Chris Marchand, a fire information officer for the MNR, said the area burned to date is less than one per cent of what burned in 2021, adding the late snow melt and wet spring have helped with conditions that lower fire risk. As well, since drought conditions in the soil are not the same as last year, the lightning strikes from recent storms haven’t started as many fires.
But Marchand cautioned people should still be mindful conditions could turn around.
“We are here in the height of the fire season,” said Marchand. “So there’s plenty of potential to see more fire activity on the landscape should the weather trend towards hot dry and windy weather conditions.”
Marchand, who is based out of Dryden, Ont., said there were two confirmed fires in the Nipigon area on Thursday.

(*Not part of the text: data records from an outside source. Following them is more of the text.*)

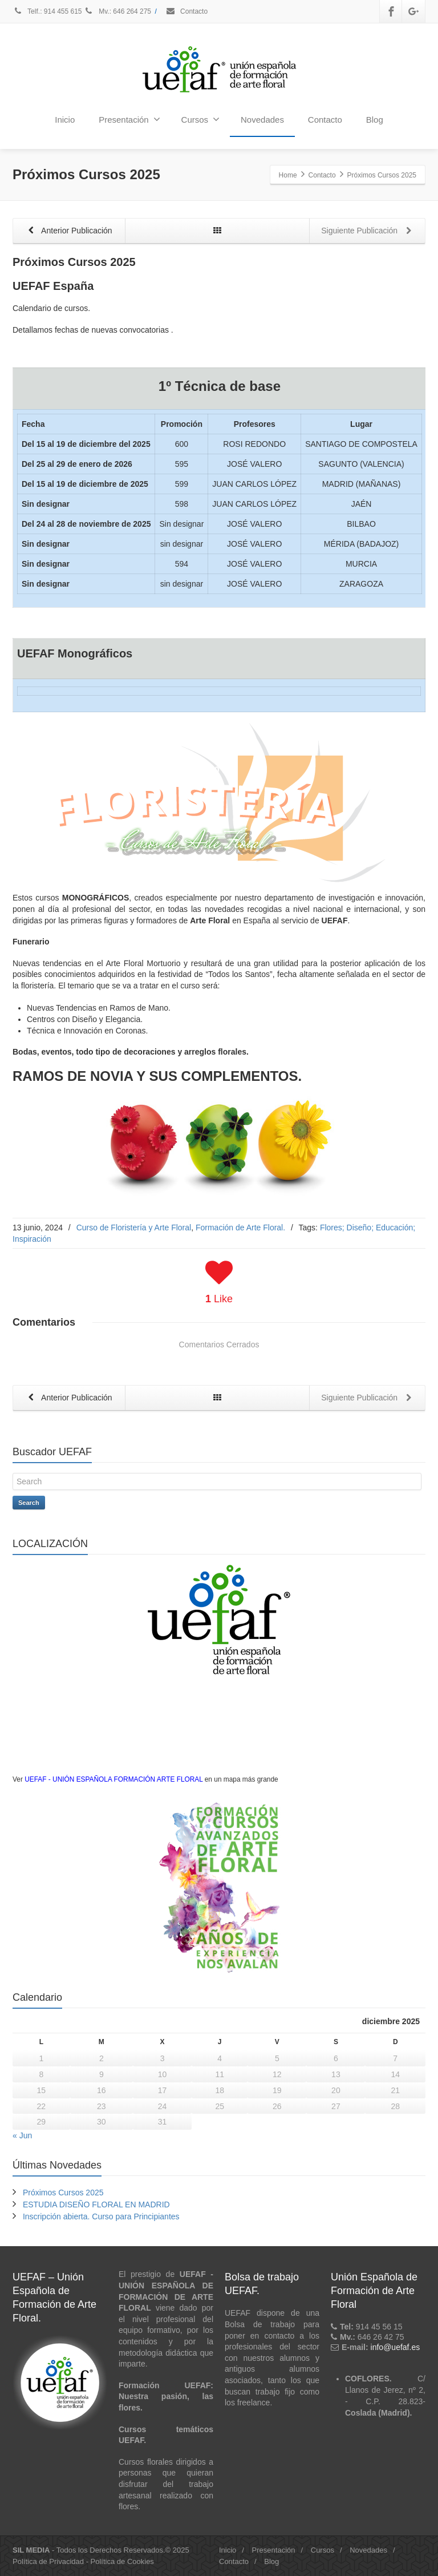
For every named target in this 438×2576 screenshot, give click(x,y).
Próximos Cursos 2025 (63, 2193)
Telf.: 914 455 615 (48, 11)
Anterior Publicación (68, 231)
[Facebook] (391, 11)
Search (28, 1502)
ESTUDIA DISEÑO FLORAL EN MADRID (96, 2205)
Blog (374, 119)
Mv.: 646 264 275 (117, 11)
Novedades (262, 119)
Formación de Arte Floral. (240, 1227)
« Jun (22, 2136)
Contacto (186, 11)
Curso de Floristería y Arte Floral (134, 1227)
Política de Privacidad (48, 2561)
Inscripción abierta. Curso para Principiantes (101, 2217)
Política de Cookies (122, 2561)
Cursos (200, 119)
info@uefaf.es (395, 2347)
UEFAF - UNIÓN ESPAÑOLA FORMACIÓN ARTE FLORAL (113, 1779)
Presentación (129, 119)
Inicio (65, 119)
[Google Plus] (413, 11)
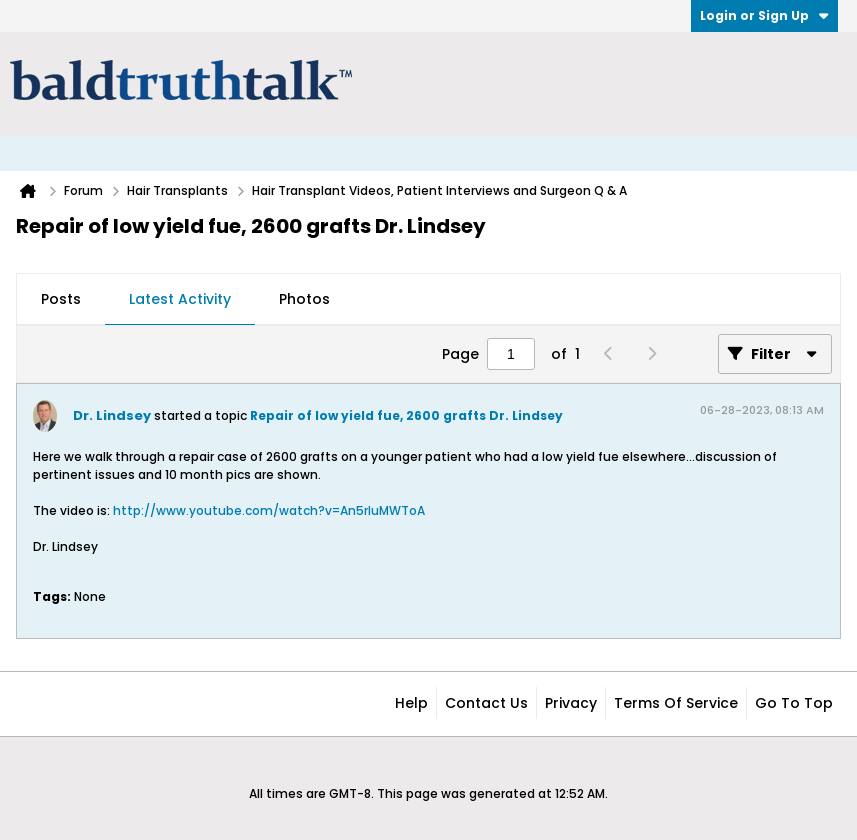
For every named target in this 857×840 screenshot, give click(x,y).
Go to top (794, 703)
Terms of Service (676, 703)
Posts (61, 299)
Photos (304, 299)
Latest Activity (180, 299)
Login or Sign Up (764, 15)
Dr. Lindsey (112, 415)
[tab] (61, 300)
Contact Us (486, 703)
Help (411, 703)
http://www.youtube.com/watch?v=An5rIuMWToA (269, 510)
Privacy (571, 703)
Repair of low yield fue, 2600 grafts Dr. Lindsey (406, 415)
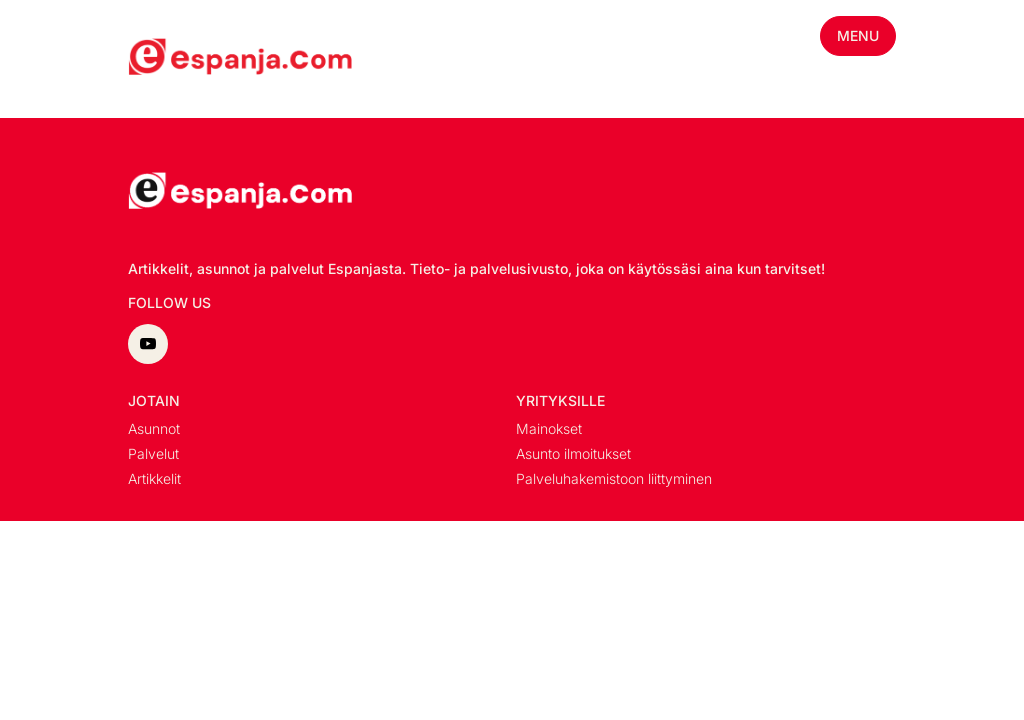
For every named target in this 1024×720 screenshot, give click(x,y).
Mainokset (549, 428)
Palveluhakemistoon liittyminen (614, 478)
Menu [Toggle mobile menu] (858, 35)
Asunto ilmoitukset (573, 453)
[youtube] (148, 344)
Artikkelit (154, 478)
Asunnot (154, 428)
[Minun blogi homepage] (176, 59)
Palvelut (153, 453)
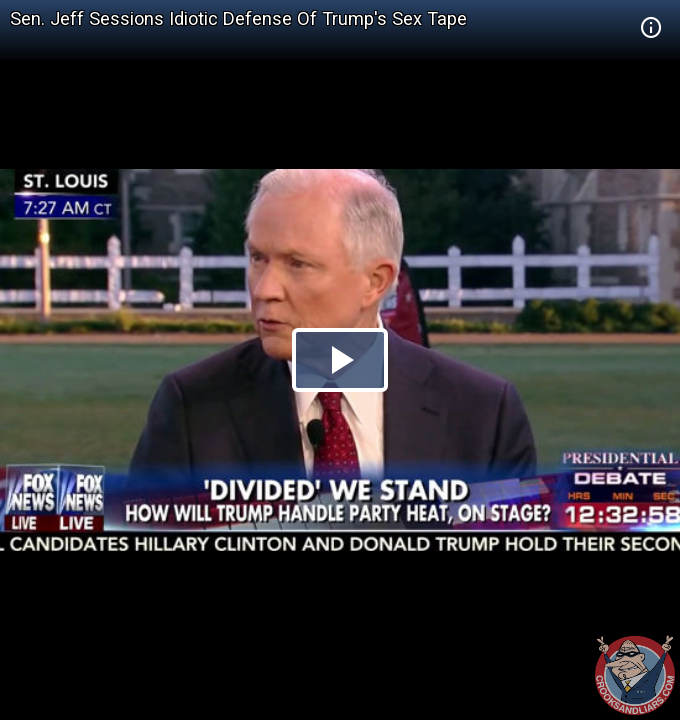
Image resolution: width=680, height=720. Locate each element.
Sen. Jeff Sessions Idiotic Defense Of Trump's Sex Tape (238, 18)
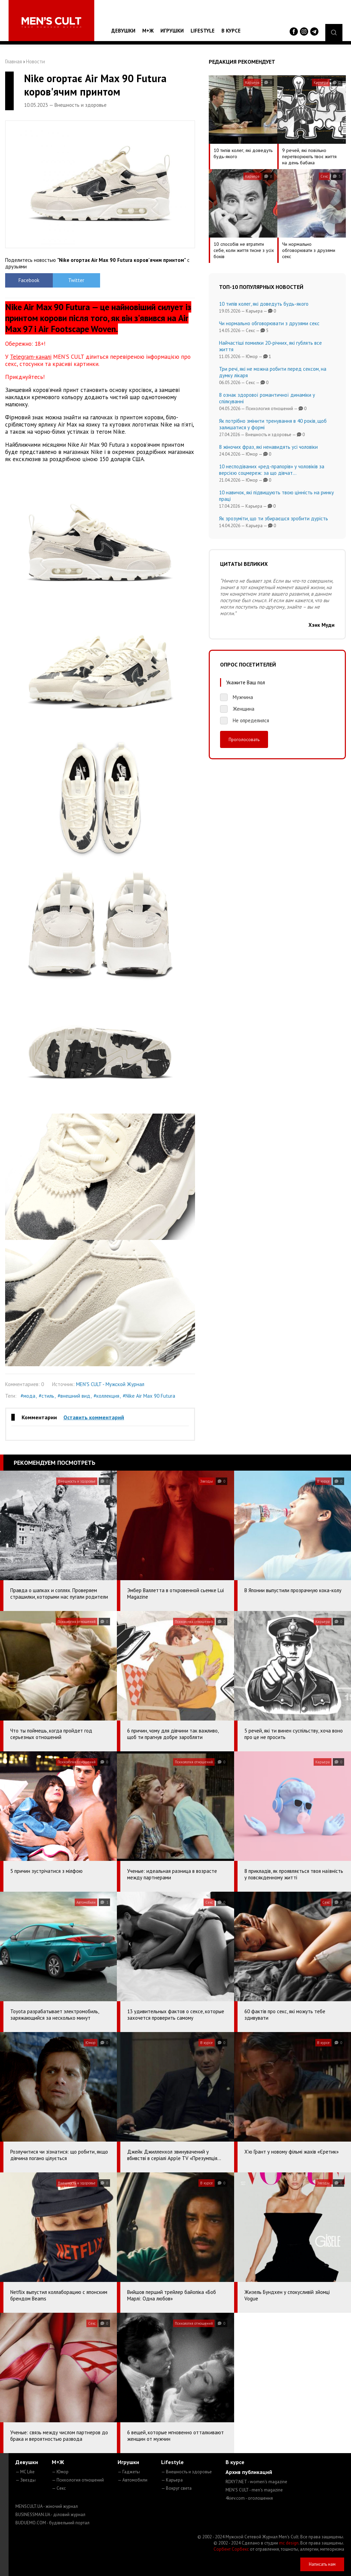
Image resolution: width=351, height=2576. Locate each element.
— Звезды (25, 2480)
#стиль (46, 1396)
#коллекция (106, 1396)
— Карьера (172, 2480)
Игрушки (172, 30)
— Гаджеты (129, 2472)
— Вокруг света (176, 2488)
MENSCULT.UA (46, 2506)
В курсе (231, 30)
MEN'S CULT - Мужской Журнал (110, 1384)
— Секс (59, 2488)
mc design (289, 2543)
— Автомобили (132, 2480)
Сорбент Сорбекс (231, 2549)
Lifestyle (203, 30)
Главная (13, 61)
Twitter (76, 280)
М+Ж (148, 30)
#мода (28, 1396)
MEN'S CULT (254, 2490)
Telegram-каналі (30, 356)
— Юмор (60, 2472)
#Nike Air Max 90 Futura (149, 1396)
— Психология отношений (78, 2480)
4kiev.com (249, 2498)
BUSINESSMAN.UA (50, 2514)
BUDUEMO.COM (52, 2523)
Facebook (29, 280)
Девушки (123, 30)
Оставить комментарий (93, 1417)
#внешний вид (74, 1396)
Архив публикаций (249, 2472)
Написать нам (322, 2564)
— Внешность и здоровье (186, 2472)
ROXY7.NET (256, 2482)
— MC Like (25, 2472)
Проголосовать (244, 739)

“So, there are pockets of high hazard out there where the potential exists for fires to happen,” said Marchand. “It’s not on a wide basis like it was last year when we had you know, two months without any appreciable rainfall to knock it down.”
He said with the decrease in fire activity, the MNR has been able to provide personnel to help other areas in need. Marchand said staff were sent to help with clean up in Ottawa after that region was hit with storms. And earlier this week, two people working on logistics were sent on a planned two-week deployment to the Yukon to help with their fire situation.
Marchand says this has also allowed staff to catch up on things that weren’t possible to do last year including training and public outreach at community events.
Marchand said with the many storms experienced in the area, property owners maybe cleaning up and clearing brush caused by storms. He is asking people to think about alternatives to burning including chipping or at least delay any burning until after the fire season ends at the end of October.